Le retour de la guerre civile de 2010 est loin d’être imaginaire !

04 mars 2020

Les gens du pouvoir nous expliquent aujourd’hui que ce qui s’est passé en 2010 ne peut pas se reproduire en 2020, quelle que soit la gravité de la crise entre les différents prétendants à la mangeoire.

Rappelons que ce qui avait entrainé les massacres des populations en 2010, c’était le fait que ceux qui étaient au pouvoir et qui étaient là avant tout pour « manger », ne voulaient pas céder leurs places juteuses à d’autres.

Aujourd’hui, 10 ans après, ce sont les partis de Bédié, de Laurent Gbagbo, de Soro Guillaume et de leurs alliés qui veulent eux aussi passer ou repasser à la soupe. Et c’est le clan de Ouattara qui ne veut pas quitter la marmite. Leurs opposants les accusent d’avoir verrouillé la Commission Électorale Indépendante (CEI), comme l’avait fait en son temps Gbagbo.

Les défenseurs du pouvoir actuel nous expliquent que là s’arrêtent la ressemblance entre 2010 et 2020. La grande différence, selon eux, c’est qu’en 2010, Gbagbo avait instrumentalisé l’armée et créé ses propres milices tandis qu’à l’opposé, Soro Guillaume et ses alliés avaient fait de même. Aujourd’hui, toujours selon eux, aucune milice n’existerait dans le pays. De même qu’aucun pays limitrophe de la Côte d’Ivoire n’abriterait des forces armées susceptibles d’attaquer le pouvoir en place. Guillaume Soro, lui-même, vivant aujourd’hui en exil loin en Europe, ne pourrait diriger une quelconque milice armée.

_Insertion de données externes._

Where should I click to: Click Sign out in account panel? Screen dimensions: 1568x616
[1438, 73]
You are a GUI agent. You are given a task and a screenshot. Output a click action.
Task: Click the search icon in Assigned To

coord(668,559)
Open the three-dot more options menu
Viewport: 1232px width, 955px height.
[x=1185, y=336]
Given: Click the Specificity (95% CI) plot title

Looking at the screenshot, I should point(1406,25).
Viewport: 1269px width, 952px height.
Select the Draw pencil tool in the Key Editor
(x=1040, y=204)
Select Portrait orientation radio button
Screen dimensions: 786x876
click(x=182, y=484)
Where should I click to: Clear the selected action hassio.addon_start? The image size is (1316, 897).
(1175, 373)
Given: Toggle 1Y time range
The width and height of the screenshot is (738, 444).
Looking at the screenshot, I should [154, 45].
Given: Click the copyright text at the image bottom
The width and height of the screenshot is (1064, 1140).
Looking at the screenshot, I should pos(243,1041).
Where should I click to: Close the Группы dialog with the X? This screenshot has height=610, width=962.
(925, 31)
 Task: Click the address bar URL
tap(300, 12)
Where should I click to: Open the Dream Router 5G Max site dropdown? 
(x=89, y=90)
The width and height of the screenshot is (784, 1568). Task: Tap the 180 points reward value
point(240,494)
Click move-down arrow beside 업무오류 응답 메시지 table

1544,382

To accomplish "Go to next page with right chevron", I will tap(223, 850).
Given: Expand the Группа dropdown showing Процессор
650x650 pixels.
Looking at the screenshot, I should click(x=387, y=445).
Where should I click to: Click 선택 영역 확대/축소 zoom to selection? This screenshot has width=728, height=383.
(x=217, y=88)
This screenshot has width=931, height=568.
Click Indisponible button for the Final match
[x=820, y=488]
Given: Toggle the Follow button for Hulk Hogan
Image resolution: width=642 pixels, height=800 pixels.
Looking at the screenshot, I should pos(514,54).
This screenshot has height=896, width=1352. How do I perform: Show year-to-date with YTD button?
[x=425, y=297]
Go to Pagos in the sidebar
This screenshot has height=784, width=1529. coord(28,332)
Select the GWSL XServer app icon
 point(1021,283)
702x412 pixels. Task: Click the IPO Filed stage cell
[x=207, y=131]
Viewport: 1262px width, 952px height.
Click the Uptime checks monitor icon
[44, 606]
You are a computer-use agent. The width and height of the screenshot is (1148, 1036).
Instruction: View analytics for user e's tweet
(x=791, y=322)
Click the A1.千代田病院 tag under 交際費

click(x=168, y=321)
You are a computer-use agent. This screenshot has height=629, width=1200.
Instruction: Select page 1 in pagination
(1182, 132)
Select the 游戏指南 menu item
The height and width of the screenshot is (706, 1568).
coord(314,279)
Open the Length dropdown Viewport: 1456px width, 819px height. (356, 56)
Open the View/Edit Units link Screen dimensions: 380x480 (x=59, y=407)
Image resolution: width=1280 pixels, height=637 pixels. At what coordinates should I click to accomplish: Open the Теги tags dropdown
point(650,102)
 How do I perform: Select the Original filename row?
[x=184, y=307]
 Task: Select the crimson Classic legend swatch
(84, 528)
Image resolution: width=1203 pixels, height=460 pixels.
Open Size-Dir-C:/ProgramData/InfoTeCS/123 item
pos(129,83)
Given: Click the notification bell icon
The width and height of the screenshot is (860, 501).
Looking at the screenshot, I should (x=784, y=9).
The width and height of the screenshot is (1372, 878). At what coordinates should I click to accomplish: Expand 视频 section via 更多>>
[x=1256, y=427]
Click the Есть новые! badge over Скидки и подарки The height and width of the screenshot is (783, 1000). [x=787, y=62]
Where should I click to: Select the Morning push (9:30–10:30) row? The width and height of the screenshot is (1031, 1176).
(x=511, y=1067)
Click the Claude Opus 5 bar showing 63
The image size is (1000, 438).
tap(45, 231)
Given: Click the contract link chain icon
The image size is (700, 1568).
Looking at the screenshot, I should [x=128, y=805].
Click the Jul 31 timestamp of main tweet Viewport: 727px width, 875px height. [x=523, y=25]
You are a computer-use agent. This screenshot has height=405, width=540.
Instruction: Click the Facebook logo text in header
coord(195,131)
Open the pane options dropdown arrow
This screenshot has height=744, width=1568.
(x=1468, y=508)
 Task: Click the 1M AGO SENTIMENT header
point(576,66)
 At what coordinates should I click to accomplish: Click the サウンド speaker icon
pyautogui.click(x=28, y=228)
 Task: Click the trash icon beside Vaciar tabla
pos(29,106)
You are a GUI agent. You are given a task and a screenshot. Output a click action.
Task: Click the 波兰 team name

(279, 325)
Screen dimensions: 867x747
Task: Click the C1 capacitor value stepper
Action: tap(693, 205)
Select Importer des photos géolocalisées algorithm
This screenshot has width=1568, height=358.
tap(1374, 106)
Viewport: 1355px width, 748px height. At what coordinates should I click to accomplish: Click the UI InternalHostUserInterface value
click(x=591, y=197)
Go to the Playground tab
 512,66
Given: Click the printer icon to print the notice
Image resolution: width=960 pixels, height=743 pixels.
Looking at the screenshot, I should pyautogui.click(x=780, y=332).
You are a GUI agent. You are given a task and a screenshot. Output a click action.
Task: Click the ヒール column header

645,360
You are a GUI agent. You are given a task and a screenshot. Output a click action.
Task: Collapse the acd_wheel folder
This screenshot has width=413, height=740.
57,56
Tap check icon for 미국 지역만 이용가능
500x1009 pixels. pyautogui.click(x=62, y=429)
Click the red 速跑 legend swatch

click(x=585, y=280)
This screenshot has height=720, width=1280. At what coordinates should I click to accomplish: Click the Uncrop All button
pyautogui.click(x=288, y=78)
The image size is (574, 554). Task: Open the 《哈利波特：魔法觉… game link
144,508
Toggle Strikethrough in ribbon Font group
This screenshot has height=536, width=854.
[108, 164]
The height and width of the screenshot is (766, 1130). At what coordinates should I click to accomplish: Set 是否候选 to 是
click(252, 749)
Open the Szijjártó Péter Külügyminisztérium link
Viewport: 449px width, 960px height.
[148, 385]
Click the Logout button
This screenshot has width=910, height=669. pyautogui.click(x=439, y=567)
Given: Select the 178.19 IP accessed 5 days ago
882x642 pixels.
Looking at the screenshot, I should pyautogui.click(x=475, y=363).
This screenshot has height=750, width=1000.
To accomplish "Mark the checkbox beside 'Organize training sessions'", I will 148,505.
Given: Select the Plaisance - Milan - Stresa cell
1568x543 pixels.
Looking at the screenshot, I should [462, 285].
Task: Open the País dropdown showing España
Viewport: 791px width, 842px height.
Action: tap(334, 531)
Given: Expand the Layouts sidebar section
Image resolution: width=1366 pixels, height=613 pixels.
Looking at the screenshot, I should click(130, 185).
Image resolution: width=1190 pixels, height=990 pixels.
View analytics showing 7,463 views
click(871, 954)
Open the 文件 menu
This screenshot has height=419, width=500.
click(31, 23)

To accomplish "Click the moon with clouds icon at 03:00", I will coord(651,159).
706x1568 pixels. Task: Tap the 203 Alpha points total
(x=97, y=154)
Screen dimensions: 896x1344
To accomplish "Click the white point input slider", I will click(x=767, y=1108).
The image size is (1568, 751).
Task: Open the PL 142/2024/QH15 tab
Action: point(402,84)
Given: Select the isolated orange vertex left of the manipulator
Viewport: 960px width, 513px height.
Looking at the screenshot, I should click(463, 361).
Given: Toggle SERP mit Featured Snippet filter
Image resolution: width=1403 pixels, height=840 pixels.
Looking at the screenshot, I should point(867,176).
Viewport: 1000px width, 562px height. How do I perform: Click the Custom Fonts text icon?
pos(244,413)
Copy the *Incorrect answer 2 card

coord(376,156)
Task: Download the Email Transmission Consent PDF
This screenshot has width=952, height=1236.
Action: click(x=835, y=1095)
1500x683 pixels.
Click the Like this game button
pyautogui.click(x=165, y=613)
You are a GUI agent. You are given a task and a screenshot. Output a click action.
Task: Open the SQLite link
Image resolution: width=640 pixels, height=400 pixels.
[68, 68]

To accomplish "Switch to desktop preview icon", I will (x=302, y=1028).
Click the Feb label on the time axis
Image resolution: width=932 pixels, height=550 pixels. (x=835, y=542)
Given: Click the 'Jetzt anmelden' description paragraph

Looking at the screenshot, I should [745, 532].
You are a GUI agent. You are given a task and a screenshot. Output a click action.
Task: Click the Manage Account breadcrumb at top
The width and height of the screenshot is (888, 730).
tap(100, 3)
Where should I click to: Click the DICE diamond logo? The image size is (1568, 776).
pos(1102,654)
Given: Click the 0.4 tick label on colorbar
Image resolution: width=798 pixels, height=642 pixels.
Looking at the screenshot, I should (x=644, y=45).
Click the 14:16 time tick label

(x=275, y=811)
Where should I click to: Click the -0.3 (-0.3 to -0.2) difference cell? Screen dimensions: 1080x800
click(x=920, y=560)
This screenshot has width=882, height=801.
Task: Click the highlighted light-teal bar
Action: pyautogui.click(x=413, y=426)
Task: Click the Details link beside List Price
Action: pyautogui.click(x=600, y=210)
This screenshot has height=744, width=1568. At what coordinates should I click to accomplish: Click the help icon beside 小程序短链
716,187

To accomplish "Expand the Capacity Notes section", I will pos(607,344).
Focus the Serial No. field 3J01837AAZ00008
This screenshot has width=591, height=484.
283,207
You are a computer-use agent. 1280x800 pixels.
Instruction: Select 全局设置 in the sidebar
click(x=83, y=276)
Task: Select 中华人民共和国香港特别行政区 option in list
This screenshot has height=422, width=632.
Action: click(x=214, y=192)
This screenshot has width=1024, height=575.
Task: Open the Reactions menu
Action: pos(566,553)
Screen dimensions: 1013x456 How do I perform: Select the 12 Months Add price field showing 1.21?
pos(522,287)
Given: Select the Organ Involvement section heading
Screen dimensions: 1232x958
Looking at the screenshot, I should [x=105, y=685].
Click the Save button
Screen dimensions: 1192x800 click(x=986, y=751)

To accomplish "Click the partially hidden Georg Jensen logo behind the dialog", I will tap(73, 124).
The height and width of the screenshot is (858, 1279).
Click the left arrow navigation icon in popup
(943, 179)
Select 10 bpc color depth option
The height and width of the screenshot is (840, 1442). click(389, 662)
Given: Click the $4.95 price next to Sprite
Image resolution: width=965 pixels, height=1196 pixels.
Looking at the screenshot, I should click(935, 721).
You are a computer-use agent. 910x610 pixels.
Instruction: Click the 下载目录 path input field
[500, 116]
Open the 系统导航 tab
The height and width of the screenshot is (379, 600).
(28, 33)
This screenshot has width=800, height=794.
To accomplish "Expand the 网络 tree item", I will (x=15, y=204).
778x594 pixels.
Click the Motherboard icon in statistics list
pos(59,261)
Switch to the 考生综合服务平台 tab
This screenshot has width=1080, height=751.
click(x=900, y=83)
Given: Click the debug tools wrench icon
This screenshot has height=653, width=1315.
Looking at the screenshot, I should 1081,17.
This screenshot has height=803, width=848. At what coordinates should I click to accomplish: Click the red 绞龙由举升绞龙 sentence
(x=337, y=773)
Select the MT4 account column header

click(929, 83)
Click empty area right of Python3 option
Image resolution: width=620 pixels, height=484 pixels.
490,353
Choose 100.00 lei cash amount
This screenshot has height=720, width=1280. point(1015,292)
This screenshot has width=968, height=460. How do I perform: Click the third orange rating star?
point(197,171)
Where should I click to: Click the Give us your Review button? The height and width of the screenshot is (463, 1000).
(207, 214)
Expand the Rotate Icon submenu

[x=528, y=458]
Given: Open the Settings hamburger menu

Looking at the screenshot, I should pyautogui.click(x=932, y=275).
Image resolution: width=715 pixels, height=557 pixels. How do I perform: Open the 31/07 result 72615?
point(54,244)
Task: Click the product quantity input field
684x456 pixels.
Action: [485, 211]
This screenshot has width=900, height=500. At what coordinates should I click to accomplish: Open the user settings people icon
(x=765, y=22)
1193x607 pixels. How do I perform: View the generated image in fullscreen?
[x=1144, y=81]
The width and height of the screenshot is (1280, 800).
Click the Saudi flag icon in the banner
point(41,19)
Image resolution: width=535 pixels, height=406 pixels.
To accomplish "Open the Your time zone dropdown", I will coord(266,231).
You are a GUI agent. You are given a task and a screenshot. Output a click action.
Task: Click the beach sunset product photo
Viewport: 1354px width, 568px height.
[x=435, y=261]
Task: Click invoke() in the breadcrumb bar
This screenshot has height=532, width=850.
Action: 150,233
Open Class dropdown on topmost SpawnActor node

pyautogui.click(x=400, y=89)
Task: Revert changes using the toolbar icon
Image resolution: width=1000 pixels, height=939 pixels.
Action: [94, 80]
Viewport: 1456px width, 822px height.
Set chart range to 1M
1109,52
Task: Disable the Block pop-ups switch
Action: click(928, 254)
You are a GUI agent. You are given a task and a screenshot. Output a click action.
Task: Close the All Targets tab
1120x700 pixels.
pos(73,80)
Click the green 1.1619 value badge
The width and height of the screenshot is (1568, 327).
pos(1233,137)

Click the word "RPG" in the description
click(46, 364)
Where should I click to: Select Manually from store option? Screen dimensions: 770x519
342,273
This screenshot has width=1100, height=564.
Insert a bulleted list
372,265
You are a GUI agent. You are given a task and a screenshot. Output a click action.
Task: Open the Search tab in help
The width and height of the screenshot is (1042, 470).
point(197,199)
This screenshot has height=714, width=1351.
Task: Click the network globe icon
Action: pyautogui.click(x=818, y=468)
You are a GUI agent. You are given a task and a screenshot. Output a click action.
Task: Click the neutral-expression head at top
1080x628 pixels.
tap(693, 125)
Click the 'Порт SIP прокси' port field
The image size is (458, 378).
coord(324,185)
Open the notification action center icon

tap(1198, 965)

Continuant dans ce raisonnement, ces défenseurs du pouvoir actuel nous disent que la majorité des opposants actuels qui font du bruit, baisseront leurs ardeurs aux lendemains des législatives qui suivront les présidentielles, en échange de quelques strapontins ministériels. Cela est possible mais rien ne dit qu’il y aura une place au soleil pour tous les prétendants et que ceux-ci ne seront pas tentés de recommencer à mettre le pays à feu et à sang pour parvenir à leurs fins. Ces politiciens, ceux du pouvoir comme ceux de l’opposition actuelle, ont déjà démontré qu’ils sont capables du pire pour se hisser ou se maintenir au sommet du pouvoir. Croire qu’ils ont changé serait une erreur.

L’armée actuelle, elle-même, peut une nouvelle fois se scinder en deux, voire en trois et rejoindre un des camps en fonction de leur ethnie ou de leur région. Quant aux milices armées, chacun sait qu’avec le chômage et la misère, ces choses-là peuvent se monter en un rien de temps. De surcroît, ce ne sont pas les armes qui manquent dans ce pays !

Ce qui est certain c’est que, comme en 2010, si les populations pauvres laissent tous ces gens distiller encore une fois la haine, l’ethnisme et la xénophobie, dans leur villes, villages, quartiers ou cours communes, sans s’y opposer, ils risquent de payer chèrement les conséquences de cette rivalité entre clans de politiciens assoiffés de pouvoir.